TASK INSTRUCTIONS |
Using the listing below, show all lines that hold the word "question".
START DATASET
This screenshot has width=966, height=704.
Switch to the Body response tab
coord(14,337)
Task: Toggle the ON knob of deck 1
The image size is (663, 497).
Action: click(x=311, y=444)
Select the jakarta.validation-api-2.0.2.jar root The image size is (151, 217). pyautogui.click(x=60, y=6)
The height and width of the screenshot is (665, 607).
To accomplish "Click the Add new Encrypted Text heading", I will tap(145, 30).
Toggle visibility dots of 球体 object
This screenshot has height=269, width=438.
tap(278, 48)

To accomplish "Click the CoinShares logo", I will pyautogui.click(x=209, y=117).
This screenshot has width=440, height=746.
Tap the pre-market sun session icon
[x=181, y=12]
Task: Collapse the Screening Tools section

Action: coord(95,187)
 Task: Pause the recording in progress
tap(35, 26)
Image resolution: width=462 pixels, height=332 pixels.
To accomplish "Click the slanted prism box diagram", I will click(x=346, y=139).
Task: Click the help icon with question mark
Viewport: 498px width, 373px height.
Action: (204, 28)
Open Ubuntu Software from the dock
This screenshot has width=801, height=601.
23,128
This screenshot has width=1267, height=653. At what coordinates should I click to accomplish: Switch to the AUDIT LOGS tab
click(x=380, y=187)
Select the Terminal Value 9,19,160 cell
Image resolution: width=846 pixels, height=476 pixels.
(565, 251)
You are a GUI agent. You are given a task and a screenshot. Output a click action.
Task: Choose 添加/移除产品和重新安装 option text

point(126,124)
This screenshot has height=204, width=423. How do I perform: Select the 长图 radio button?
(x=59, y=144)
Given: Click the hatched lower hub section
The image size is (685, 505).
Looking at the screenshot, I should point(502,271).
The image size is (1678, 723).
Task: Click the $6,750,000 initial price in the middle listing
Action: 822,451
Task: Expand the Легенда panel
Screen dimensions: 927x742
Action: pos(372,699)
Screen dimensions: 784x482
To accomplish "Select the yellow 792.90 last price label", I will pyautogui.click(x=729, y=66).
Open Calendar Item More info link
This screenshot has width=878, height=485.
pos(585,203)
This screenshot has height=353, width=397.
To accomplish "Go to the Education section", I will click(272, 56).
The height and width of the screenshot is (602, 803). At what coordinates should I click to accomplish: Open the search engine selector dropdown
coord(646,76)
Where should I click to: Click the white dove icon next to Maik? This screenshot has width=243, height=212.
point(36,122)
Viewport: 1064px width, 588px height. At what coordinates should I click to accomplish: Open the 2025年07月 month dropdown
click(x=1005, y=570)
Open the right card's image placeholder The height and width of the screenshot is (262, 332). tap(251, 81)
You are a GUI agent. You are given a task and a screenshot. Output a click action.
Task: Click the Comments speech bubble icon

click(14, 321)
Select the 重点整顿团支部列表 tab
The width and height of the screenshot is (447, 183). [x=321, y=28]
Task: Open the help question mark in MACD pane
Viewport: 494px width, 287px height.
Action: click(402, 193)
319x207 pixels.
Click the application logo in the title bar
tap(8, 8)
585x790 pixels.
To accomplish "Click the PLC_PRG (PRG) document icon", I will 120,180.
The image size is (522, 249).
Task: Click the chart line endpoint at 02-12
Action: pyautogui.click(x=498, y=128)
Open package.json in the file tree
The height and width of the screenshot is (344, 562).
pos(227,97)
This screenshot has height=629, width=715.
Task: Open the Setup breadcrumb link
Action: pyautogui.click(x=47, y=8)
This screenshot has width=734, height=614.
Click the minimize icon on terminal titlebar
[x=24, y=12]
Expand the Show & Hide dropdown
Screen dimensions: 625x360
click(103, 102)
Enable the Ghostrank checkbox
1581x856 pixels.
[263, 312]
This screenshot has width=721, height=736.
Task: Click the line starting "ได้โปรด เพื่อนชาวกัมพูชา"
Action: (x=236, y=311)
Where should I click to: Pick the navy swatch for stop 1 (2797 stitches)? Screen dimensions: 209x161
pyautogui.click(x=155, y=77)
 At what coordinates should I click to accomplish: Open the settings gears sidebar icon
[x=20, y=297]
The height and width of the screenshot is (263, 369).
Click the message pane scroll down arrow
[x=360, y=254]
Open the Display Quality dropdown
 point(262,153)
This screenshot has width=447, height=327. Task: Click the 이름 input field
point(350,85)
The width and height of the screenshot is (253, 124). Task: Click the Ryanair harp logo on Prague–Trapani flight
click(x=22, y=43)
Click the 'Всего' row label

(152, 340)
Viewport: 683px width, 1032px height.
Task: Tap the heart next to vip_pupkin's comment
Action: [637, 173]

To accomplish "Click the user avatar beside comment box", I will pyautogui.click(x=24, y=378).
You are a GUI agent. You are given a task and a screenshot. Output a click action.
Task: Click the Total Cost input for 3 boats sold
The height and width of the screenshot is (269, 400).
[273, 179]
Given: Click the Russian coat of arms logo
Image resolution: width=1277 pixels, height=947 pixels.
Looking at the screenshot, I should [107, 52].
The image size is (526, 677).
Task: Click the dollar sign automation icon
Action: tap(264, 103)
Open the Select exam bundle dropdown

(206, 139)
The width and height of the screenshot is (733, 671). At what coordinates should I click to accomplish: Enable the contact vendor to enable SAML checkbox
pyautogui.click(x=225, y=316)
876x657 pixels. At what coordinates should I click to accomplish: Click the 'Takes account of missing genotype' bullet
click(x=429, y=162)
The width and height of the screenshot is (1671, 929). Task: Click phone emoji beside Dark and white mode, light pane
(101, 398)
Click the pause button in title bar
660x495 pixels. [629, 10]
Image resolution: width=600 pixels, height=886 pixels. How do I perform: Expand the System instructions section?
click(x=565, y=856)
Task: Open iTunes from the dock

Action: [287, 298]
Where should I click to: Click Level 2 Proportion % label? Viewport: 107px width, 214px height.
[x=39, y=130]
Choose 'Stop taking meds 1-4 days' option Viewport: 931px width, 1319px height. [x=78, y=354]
END DATASET
REPLY |
Task: Click the help icon with question mark
Task: Open the help question mark in MACD pane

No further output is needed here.